+++ Page excerpt
That said, this solution is far from perfect as it has a distinct number of limitations. A good example of this is that such individuals will find their prescriptions are not being subsidised so will need to be paid in full.
The second option is to opt for a fully featured private health insurance policy for Spain. Such policies are generally recommended as the best option due to the level of coverage provided.
Not only will such a policy grant you access to all the services that you require but they also cover medical repatriation and cost-effective attrition and cost-effective dental care.
Prescriptions in Spain
Generally speaking, Spain operates a co-payments system for prescriptions. This means that you are unlikely to receive “free” medications while in Spain, though it is likely to be heavily subsidized.
It is interesting to note that, unlike the UK where most working adults pay the same fixed fee for prescriptions, in Spain, the policy is rather different. Here, the level of subsidy you enjoy depends on your taxable income; the more you earn the more you will pay in general. Furthermore, while some people’s annual contributions for prescriptions are capped at a maximum, others are not.
Therefore, if you expect to need prescription medication while visiting or living in Spain it pays to investigate how the system will work in your case to make budgeting for such eventualities much easier.
++++++
Required action 1 => In the Spain healthcare excerpt, what determines how much prescription subsidy a person gets in Spain?
Required action 2 => Extract word for word the passage of the Spain healthcare excerpt between "Not only will" and "others are not.", inclusive.
The lines that come next are separate material, unrelated to the Spain healthcare excerpt.
+++ Listed entries
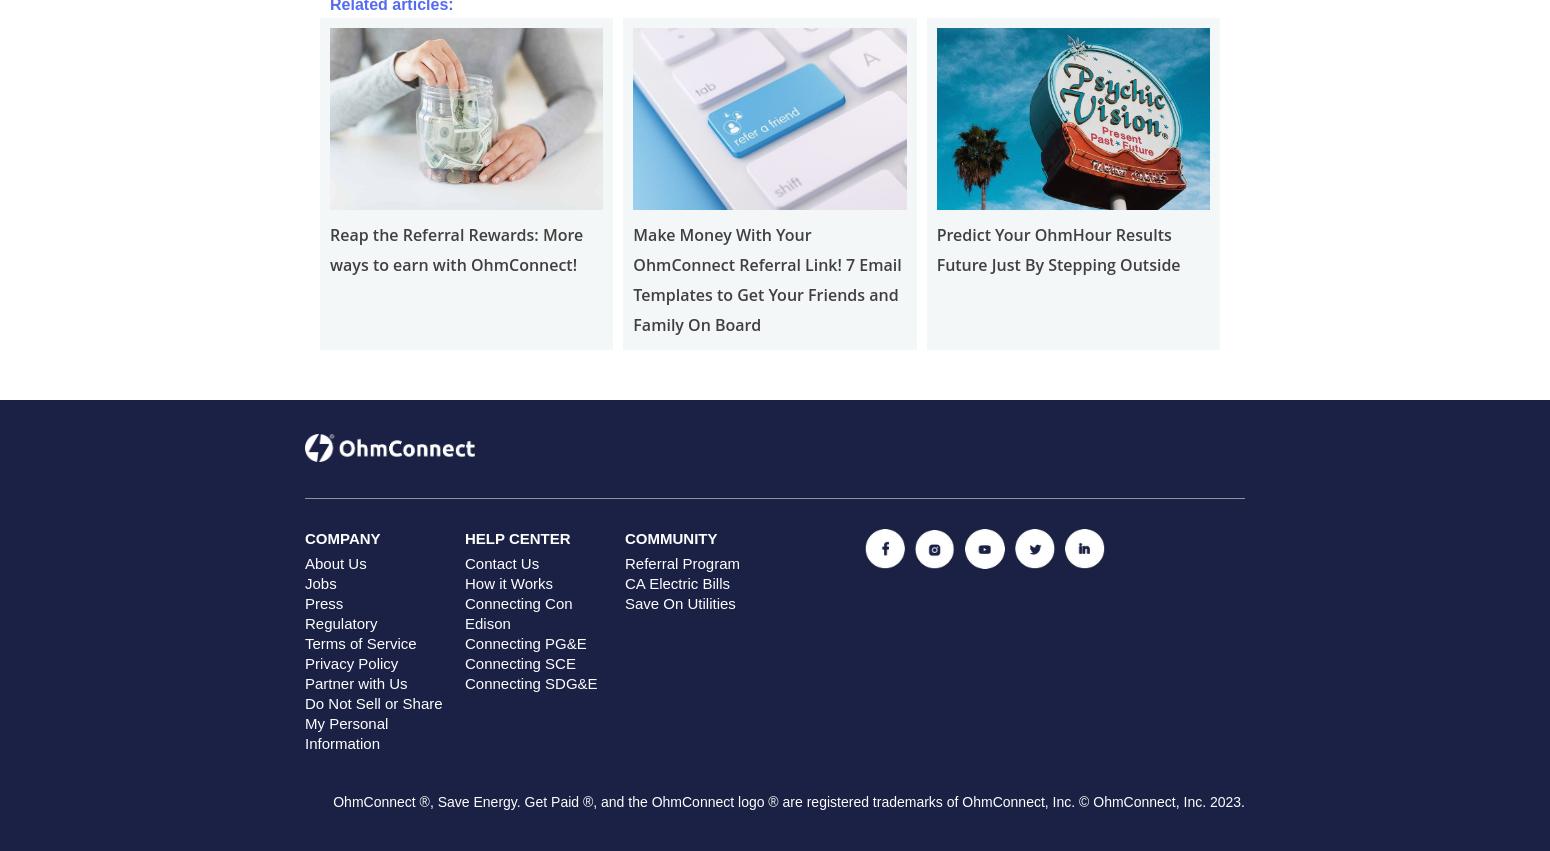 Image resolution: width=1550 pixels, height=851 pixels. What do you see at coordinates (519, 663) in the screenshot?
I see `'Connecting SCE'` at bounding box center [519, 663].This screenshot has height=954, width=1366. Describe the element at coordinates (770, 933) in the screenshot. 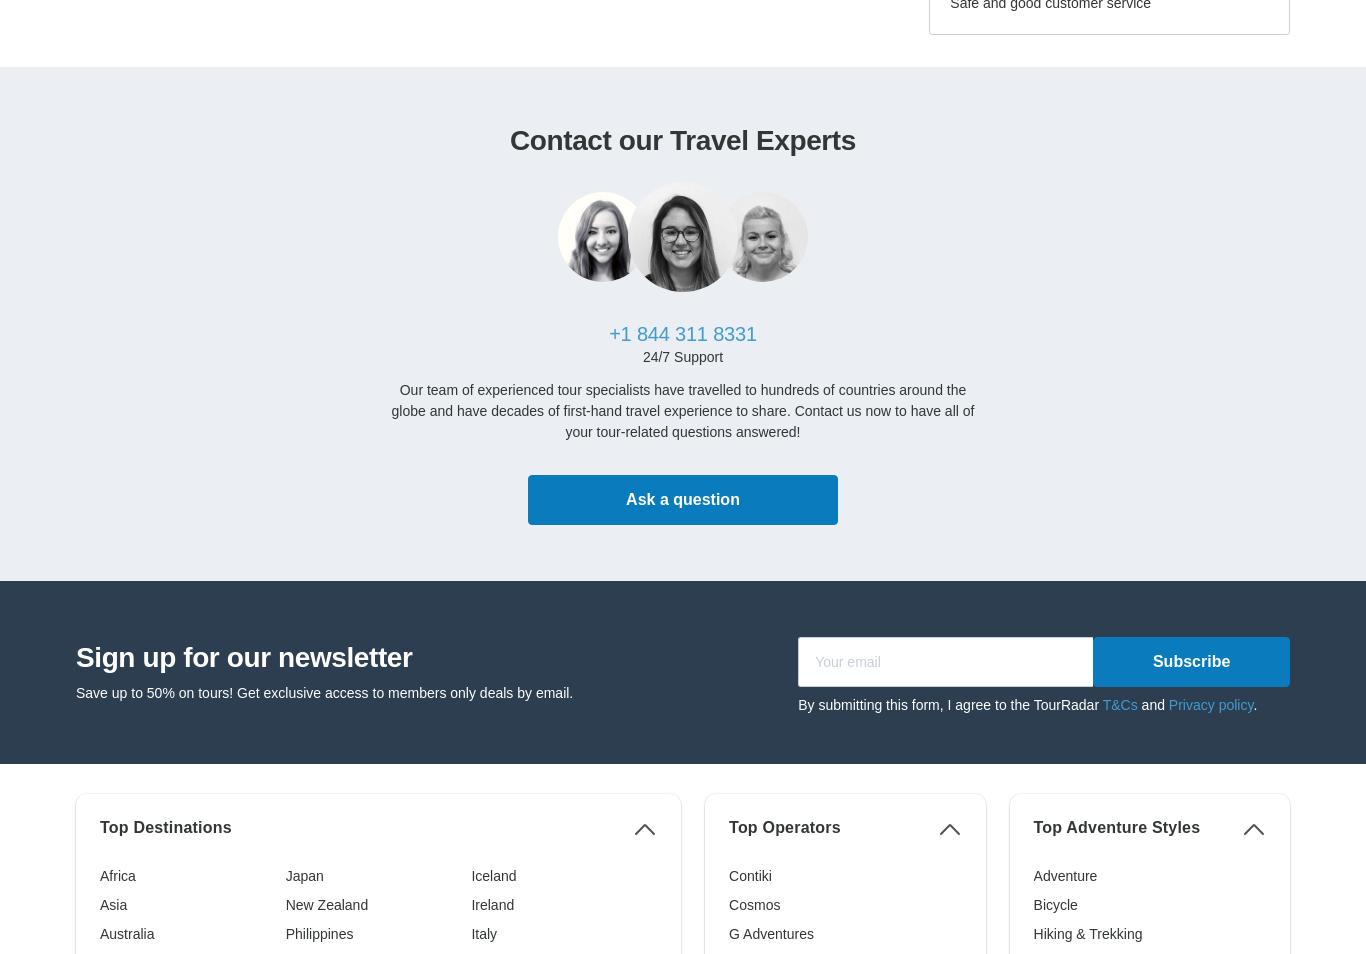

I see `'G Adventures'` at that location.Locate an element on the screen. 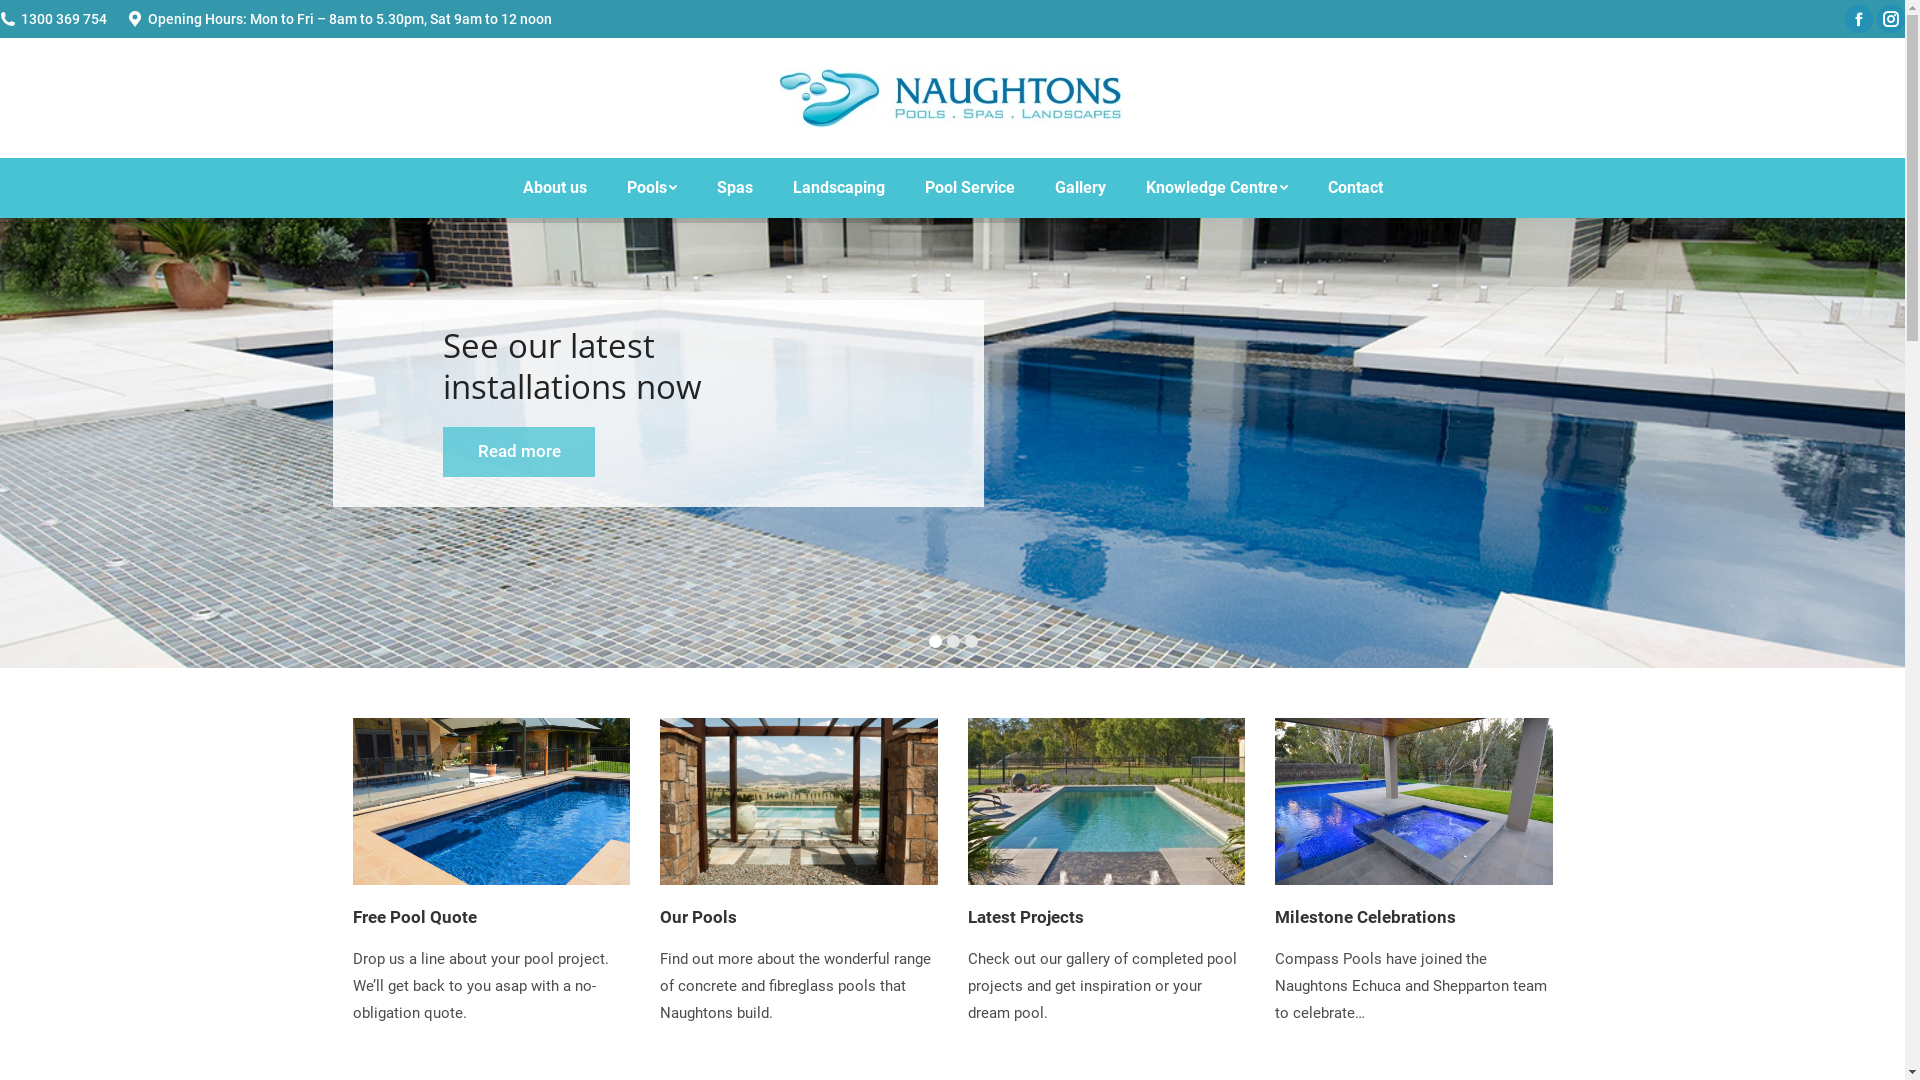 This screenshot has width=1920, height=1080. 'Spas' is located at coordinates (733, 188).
++++++
+++ Listed entries
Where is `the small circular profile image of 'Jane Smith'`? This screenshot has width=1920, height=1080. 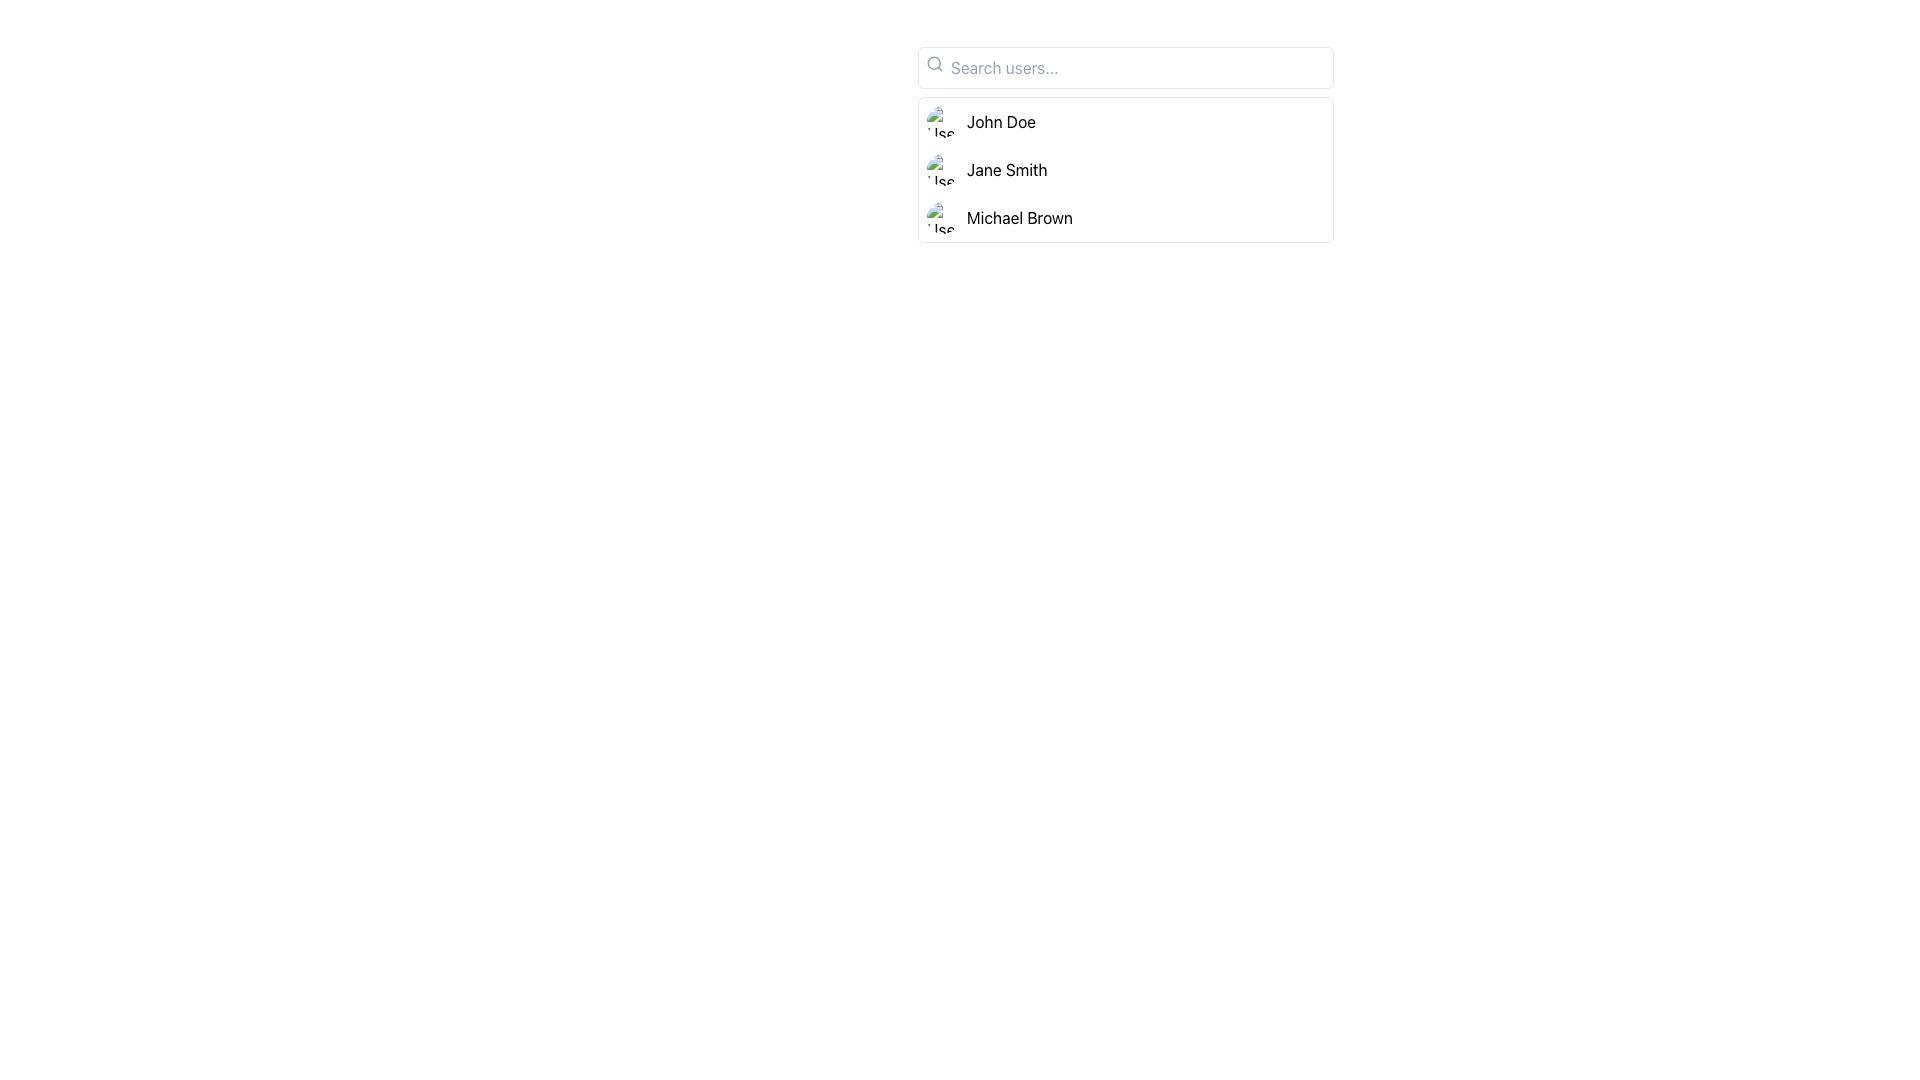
++++++
Worked solution 1 => The person's taxable income: the more they earn, the more they will generally pay.

Worked solution 2 =>
Not only will such a policy grant you access to all the services that you require but they also cover medical repatriation and cost-effective attrition and cost-effective dental care.
Prescriptions in Spain
Generally speaking, Spain operates a co-payments system for prescriptions. This means that you are unlikely to receive “free” medications while in Spain, though it is likely to be heavily subsidized.
It is interesting to note that, unlike the UK where most working adults pay the same fixed fee for prescriptions, in Spain, the policy is rather different. Here, the level of subsidy you enjoy depends on your taxable income; the more you earn the more you will pay in general. Furthermore, while some people’s annual contributions for prescriptions are capped at a maximum, others are not.